The "Times," December 11th, 1890

Sir,—When I first addressed you on the subject of the projected operations of the Salvation Army, all that I knew about that body was derived from the study of Mr. Booth's book, from common repute, and from occasional attention to the sayings and doings of his noisy squadrons, with which my walks about London, in past years, have made me familiar. I was quite unaware of the existence of evidence respecting the present administration of the Salvation forces, which would have enabled me to act upon the sagacious maxim of the American humourist, "Don't prophesy unless you know." The letter you were good enough to publish has brought upon me a swarm of letters and pamphlets. Some favour me with abuse; some thoughtful correspondents warmly agree with me, and then proceed to point out how much worthier certain schemes of their own are of my friend's support; some send valuable encouragement, for which I offer my hearty thanks, and ask them to excuse any more special acknowledgment. But that which I find most to the purpose, just now, is the revelation made by some of the documents which have reached me, of a fact of which I was wholly ignorant—namely, that [256] persons who have faithfully and zealously served in the Salvation Army, who express unchanged attachment to its original principles and practice, and who have been in close official relations with the "General" have publicly declared that the process of degradation of the organization into a mere engine of fanatical intolerance and personal ambition, which I declared was inevitable, has already set in and is making rapid progress.
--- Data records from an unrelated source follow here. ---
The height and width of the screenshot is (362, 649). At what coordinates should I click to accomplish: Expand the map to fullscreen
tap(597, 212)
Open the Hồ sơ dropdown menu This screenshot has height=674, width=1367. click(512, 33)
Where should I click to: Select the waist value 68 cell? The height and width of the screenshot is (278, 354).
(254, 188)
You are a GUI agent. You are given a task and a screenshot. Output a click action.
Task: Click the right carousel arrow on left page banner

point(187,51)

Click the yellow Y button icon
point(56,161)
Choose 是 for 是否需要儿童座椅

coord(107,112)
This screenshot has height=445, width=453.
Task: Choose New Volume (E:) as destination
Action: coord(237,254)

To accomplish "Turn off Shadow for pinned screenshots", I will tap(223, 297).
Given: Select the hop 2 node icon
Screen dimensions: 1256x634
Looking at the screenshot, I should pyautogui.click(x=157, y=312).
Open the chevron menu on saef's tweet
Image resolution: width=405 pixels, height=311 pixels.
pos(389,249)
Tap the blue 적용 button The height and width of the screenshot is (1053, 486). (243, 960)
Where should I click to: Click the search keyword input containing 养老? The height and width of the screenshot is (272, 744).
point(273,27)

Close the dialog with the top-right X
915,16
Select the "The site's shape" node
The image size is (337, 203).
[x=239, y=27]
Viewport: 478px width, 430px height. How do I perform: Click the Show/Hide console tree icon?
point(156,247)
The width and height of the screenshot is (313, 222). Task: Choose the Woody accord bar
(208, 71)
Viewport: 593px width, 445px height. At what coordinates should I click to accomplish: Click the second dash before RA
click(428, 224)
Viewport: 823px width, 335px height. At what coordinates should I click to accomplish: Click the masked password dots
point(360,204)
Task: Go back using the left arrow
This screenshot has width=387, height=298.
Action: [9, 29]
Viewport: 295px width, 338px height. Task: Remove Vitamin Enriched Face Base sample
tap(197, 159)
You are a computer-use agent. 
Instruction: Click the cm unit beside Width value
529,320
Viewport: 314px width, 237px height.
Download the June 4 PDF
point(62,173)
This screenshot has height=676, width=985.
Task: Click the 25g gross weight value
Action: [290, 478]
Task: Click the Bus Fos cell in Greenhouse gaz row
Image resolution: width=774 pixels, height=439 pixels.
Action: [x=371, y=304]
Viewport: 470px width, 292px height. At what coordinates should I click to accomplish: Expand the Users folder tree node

It is out of the question, Sir, that I should occupy the columns of the "Times" with a detailed exposition and criticism of these pieces justificatives of my forecast. I say criticism, because the assertions of persons who have quitted any society must, in fairness, be taken with the caution that is required in the case of all ex parte statements of hostile witnesses. But it is, at any rate, a notable fact that there are parts of my first letter, indicating the inherent and necessary evil consequences of any such organization, which might serve for abstracts of portions of this evidence, long since printed and published under the public responsibility of the witnesses.

Let us ask the attention of your readers, in the first place, to "An ex-Captain's Experience of the Salvation Army," by J. J. R. Redstone, the genuineness of which is guaranteed by the preface (dated April 5th, 1888) which the Rev. Dr. Cunningham Geikie has supplied. Mr. Redstone's story is well worth reading on its own account.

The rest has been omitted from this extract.